╭─ TEXTO PARA LEITURA

Em razão disso, a língua é elemento fundamental da diversidade cultural e, portanto, não se pode falar em direitos culturais lingüísticos e em direito fundamental ao patrimônio cultural lingüístico sem considerar o acolhimento, pelo ordenamento jurídico, do respeito à língua materna e do reconhecimento direito da comunidade de se expressar de acordo com os valores que afirmam sua identidade cultural". [05]


3.Cultura e a língua portuguesa – breves, porém relevantes comentários

A Cultura e a língua oficial de nosso país, ou seja, a portuguesa (ex vi do art. 13, caput, da CF/88), são bens tutelados pela Constituição.

╰─
╭─ DADOS

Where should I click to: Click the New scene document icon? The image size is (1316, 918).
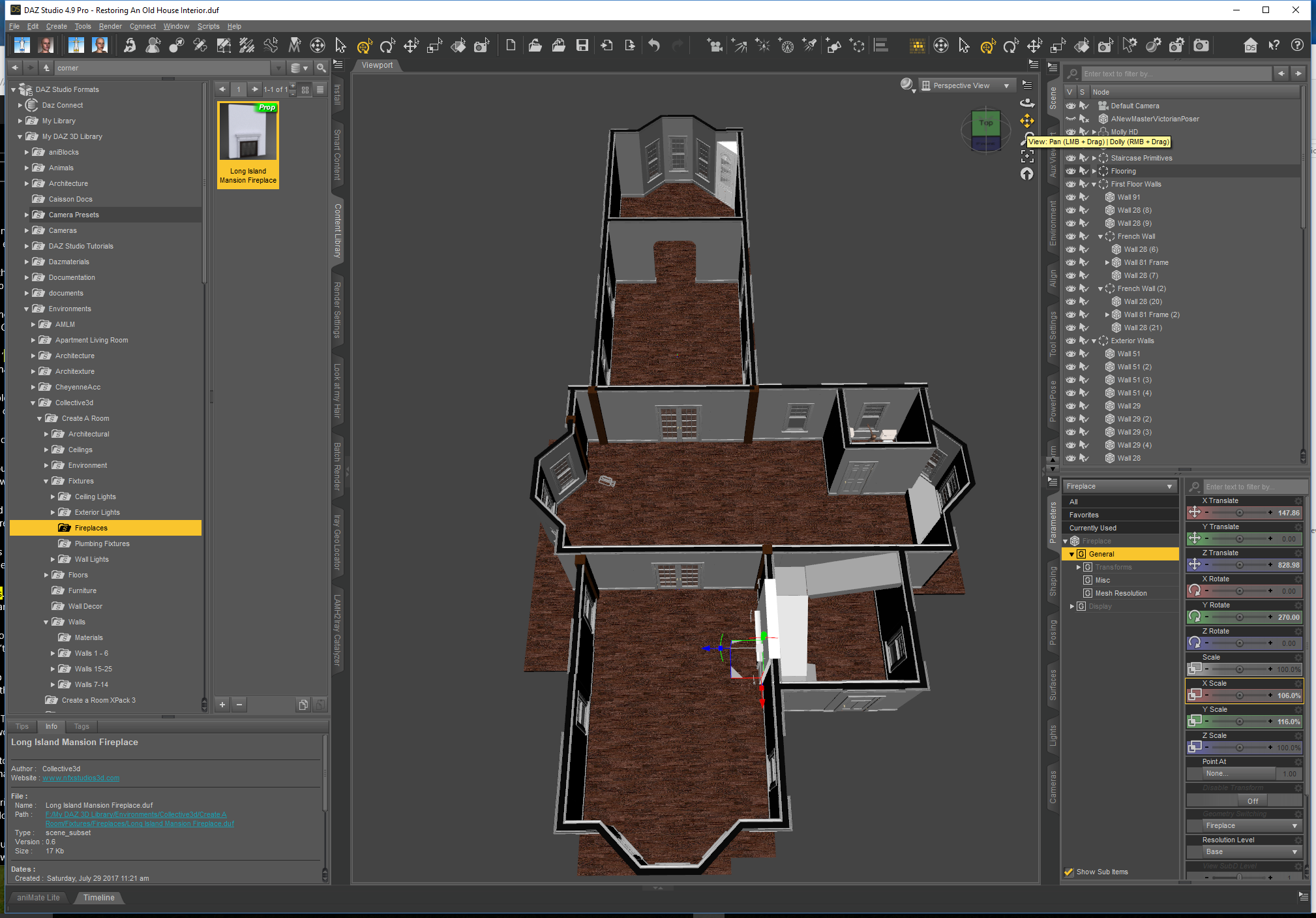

╰─

ENUNCIADO
De acordo com o texto para leitura, qual é a língua oficial do país e em que dispositivo da CF/88 isso está indicado?

RESPOSTA AO PROBLEMA
A língua portuguesa, conforme o art. 13, caput, da CF/88.